Moving to Slide 4. As many of our automotive OEM customers shut down operations late in the first quarter, we quickly ceased production at our TAS facilities in the United States and Europe. We also ramped down select production lines in our technical nonwovens and performance materials facilities that serve the automotive end market. In total, this impacted more than 1,000 Lydall employees, approximately 30% of our total workforce.

This was not a decision that we made lightly. We realized the economic burden this action places on our employees, and we have strived to help them take advantage of the social programs available to them in the countries in which they reside. Additionally, we have taken action to minimize operational expenses by eliminating all nonessential travel, reducing temporary and contract workers, instituting furloughs for many of our salaried employees, and just last week, completed a permanent reduction in force in our TAS business. In this challenging environment, we bolstered our liquidity in the first quarter by taking additional measures to preserve cash, including drawing down $20 million from our existing credit facility and reducing all noncritical capital spending.

We are also deferring our pension and 401(k) company matching contributions to our US employees and deferring domestic employer payroll taxes in the US through the CARES Act. All of these decisions were enacted quickly and with the intent of emerging from this crisis strong, healthy and viable for the long term. With that, I will now turn the call over to Randy to cover first-quarter results.

Randy Gonzales -- Executive Vice President and Chief Financial Officer

Thank you, Sara. Turning to Slide 5. I'll briefly cover some key highlights for the first quarter and then provide an overview of our operating segment results. As a reminder, we will be discussing adjusted financial metrics, including adjusted EBITDA by segment.

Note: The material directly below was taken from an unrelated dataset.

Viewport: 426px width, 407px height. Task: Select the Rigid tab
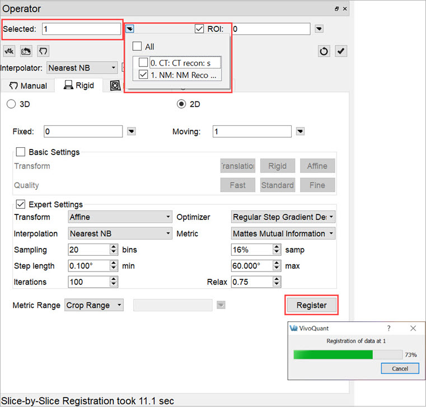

A complete reconciliation to comparable GAAP numbers is provided in the press release and earnings presentation. Before we continue, I'd like to address the non-cash impairment charge of $61.1 million included in the first-quarter results in the performance materials segment. Given the sharp downturn in the overall economy driven by COVID-19, we reassessed our goodwill and long-lived assets. While the performance materials segment performed well in the first quarter, the COVID-19 pandemic negatively impacted the outlook in automotive, sealing and other industrial end markets, requiring an impairment charge.

Goodwill was impaired by $48.7 million and long-lived assets were impaired by $12.4 million. First-quarter 2020 net sales of $200.5 million decreased 8% or $17.5 million from the same period in 2019. Organically, sales decreased 5.7% or $12.5 million, driven by the COVID-19 pandemic, principally in our thermal acoustical solutions business, and to a lesser extent, in our thermal technical nonwovens business. The strong dollar was a headwind on foreign sales, reducing consolidated revenue by $2.2 million or one percentage point.

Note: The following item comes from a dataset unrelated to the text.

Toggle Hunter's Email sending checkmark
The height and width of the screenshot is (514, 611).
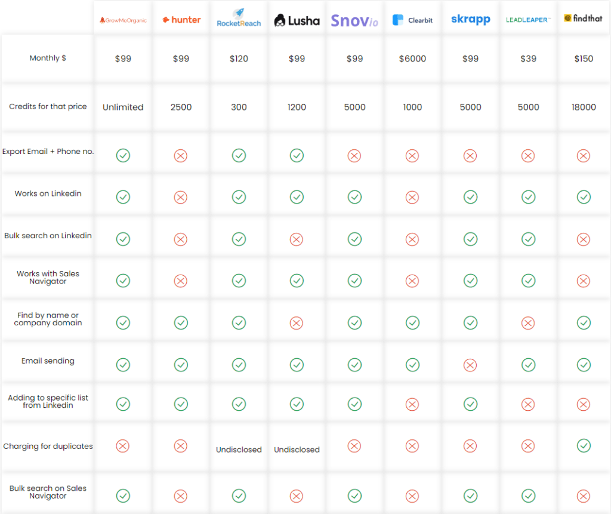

And tooling sales were down $3.2 million or 1.5%. Net acquisitions and divestitures contributed $0.5 million with the H&V acquisition and performance materials offset by the divestiture of the Geosol business in the technical nonwovens business. Sales were up 1% in performance materials, with filtration sales growing 8.2%, offset by a 3.2% decline in sealing and advanced solutions. Adjusted EBITDA for the first quarter of $20 million decreased by $1.8 million or 8.2% from the same period in 2019.

Adjusted EBITDA margin in PM was 16%, up 420 basis points from the first quarter of 2019. With compressed margins in TAS and TNW due to COVID-19, consolidated adjusted EBITDA margin was 10%, flat to the first quarter of 2019. Compared to fourth quarter of 2019, adjusted EBITDA improved $7.6 million, up 61% despite headwinds related to COVID-19. Sequentially, consolidated EBITDA margin expanded 360 basis points, driven by productivity gains in TAS, benefits from reductions in force actions completed in fourth quarter of 2019 and accretive incremental volumes in performance materials.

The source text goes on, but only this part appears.